| Exercise |
Please retype the entries below exactly as they are written.

Stored items

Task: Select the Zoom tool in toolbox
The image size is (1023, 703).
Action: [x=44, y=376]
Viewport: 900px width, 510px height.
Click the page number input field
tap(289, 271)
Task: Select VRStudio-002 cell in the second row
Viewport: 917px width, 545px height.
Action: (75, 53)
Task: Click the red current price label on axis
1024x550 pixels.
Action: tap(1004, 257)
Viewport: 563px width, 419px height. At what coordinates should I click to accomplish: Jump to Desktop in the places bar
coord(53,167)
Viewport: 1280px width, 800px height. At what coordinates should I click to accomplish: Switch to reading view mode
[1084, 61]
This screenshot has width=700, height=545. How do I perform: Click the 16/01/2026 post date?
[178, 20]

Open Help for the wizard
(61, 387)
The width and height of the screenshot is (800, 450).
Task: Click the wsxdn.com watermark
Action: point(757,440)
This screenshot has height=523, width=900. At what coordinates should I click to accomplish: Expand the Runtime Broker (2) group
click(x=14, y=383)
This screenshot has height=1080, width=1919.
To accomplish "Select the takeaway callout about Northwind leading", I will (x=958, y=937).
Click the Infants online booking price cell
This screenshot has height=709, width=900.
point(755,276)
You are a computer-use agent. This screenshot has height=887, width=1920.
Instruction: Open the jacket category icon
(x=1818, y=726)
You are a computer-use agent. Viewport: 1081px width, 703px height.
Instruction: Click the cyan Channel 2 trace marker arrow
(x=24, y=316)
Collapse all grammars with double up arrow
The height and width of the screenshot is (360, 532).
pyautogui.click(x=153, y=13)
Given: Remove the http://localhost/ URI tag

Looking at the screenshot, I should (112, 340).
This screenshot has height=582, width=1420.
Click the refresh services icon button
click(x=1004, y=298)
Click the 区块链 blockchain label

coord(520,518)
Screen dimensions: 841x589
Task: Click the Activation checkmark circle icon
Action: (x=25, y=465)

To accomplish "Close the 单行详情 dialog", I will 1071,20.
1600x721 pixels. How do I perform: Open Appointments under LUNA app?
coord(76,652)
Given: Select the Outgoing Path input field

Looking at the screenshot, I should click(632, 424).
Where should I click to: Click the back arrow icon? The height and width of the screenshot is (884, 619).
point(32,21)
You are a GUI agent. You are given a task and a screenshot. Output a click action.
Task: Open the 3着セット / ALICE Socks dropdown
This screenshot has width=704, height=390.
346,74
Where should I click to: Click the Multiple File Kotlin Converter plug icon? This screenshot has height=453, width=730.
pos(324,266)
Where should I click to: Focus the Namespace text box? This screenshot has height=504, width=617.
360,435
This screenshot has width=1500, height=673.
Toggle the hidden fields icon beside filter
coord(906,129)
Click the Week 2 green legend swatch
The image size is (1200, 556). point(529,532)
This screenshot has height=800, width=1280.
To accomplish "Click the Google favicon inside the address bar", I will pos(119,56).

| Answer to this task |
Task: Select the Zoom tool in toolbox
The image size is (1023, 703).
Action: [x=44, y=376]
Viewport: 900px width, 510px height.
Click the page number input field
tap(289, 271)
Task: Select VRStudio-002 cell in the second row
Viewport: 917px width, 545px height.
Action: (75, 53)
Task: Click the red current price label on axis
1024x550 pixels.
Action: tap(1004, 257)
Viewport: 563px width, 419px height. At what coordinates should I click to accomplish: Jump to Desktop in the places bar
coord(53,167)
Viewport: 1280px width, 800px height. At what coordinates should I click to accomplish: Switch to reading view mode
[1084, 61]
This screenshot has width=700, height=545. How do I perform: Click the 16/01/2026 post date?
[178, 20]

Open Help for the wizard
(61, 387)
The width and height of the screenshot is (800, 450).
Task: Click the wsxdn.com watermark
Action: point(757,440)
This screenshot has height=523, width=900. At what coordinates should I click to accomplish: Expand the Runtime Broker (2) group
click(x=14, y=383)
This screenshot has height=1080, width=1919.
To accomplish "Select the takeaway callout about Northwind leading", I will (x=958, y=937).
Click the Infants online booking price cell
This screenshot has height=709, width=900.
point(755,276)
You are a computer-use agent. This screenshot has height=887, width=1920.
Instruction: Open the jacket category icon
(x=1818, y=726)
You are a computer-use agent. Viewport: 1081px width, 703px height.
Instruction: Click the cyan Channel 2 trace marker arrow
(x=24, y=316)
Collapse all grammars with double up arrow
The height and width of the screenshot is (360, 532).
pyautogui.click(x=153, y=13)
Given: Remove the http://localhost/ URI tag

Looking at the screenshot, I should (112, 340).
This screenshot has height=582, width=1420.
Click the refresh services icon button
click(x=1004, y=298)
Click the 区块链 blockchain label

coord(520,518)
Screen dimensions: 841x589
Task: Click the Activation checkmark circle icon
Action: (x=25, y=465)

To accomplish "Close the 单行详情 dialog", I will 1071,20.
1600x721 pixels. How do I perform: Open Appointments under LUNA app?
coord(76,652)
Given: Select the Outgoing Path input field

Looking at the screenshot, I should click(632, 424).
Where should I click to: Click the back arrow icon? The height and width of the screenshot is (884, 619).
point(32,21)
You are a GUI agent. You are given a task and a screenshot. Output a click action.
Task: Open the 3着セット / ALICE Socks dropdown
This screenshot has width=704, height=390.
346,74
Where should I click to: Click the Multiple File Kotlin Converter plug icon? This screenshot has height=453, width=730.
pos(324,266)
Where should I click to: Focus the Namespace text box? This screenshot has height=504, width=617.
360,435
This screenshot has width=1500, height=673.
Toggle the hidden fields icon beside filter
coord(906,129)
Click the Week 2 green legend swatch
The image size is (1200, 556). point(529,532)
This screenshot has height=800, width=1280.
To accomplish "Click the Google favicon inside the address bar", I will pos(119,56).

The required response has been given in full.